**Problem statement:**
The required output is the exact run of lines below that opens at the line with "The height and width of the screenshot is (812, 1494)." and closes at the line with "Click the terminal".

======== Extracted information ========

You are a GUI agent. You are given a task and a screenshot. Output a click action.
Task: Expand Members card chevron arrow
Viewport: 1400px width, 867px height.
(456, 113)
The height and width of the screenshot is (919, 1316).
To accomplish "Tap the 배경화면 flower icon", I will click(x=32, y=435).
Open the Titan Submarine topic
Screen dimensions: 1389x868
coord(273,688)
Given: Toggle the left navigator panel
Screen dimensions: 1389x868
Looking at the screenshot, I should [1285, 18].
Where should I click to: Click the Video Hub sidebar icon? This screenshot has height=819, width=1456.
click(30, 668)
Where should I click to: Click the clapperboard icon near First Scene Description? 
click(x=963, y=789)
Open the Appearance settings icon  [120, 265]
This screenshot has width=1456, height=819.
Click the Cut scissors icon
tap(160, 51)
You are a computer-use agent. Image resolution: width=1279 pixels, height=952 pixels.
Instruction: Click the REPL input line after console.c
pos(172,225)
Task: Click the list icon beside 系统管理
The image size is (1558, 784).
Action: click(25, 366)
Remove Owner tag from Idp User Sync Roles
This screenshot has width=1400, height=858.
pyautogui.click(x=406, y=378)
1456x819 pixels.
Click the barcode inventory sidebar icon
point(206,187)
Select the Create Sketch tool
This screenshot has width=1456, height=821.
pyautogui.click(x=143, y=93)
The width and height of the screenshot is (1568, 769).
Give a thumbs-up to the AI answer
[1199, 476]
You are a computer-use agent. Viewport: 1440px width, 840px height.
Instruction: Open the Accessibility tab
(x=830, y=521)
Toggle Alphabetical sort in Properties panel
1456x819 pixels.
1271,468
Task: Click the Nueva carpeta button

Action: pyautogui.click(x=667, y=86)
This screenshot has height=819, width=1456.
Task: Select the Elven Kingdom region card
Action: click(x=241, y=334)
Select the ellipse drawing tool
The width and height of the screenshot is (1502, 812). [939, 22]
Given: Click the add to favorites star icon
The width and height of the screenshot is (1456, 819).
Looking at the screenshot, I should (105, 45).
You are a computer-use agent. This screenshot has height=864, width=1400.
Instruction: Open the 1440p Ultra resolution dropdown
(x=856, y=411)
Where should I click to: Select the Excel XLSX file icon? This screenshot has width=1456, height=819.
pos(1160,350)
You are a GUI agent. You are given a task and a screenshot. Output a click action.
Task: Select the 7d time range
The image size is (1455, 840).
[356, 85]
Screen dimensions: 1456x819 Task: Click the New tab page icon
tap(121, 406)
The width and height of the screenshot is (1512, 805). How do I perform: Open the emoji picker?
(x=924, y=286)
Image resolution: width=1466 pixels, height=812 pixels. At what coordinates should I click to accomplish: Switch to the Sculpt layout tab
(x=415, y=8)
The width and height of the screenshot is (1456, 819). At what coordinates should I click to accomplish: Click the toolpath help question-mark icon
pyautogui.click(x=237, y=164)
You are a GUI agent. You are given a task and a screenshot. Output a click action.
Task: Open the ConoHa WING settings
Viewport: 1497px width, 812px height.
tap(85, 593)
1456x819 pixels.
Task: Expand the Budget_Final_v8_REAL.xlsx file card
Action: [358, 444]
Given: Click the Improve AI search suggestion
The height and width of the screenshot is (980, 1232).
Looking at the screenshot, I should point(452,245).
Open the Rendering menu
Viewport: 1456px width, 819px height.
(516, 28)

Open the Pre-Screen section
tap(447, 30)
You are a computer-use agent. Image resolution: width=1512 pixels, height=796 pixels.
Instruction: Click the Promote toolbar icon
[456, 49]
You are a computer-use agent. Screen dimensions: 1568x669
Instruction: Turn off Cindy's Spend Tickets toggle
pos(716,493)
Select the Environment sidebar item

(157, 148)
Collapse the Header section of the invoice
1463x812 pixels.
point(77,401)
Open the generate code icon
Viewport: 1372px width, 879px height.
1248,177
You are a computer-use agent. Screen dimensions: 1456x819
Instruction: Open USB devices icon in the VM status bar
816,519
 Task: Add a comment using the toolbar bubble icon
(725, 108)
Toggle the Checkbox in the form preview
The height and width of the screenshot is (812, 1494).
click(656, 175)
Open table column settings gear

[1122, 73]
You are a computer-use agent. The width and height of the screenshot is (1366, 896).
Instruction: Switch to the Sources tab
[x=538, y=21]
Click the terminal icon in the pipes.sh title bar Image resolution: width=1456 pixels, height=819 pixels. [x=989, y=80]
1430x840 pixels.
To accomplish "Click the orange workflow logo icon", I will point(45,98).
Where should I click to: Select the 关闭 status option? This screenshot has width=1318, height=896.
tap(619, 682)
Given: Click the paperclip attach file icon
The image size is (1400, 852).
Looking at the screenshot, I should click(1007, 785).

========

**Response:**
The height and width of the screenshot is (812, 1494).
click(656, 175)
Open table column settings gear

[1122, 73]
You are a computer-use agent. The width and height of the screenshot is (1366, 896).
Instruction: Switch to the Sources tab
[x=538, y=21]
Click the terminal icon in the pipes.sh title bar Image resolution: width=1456 pixels, height=819 pixels. [x=989, y=80]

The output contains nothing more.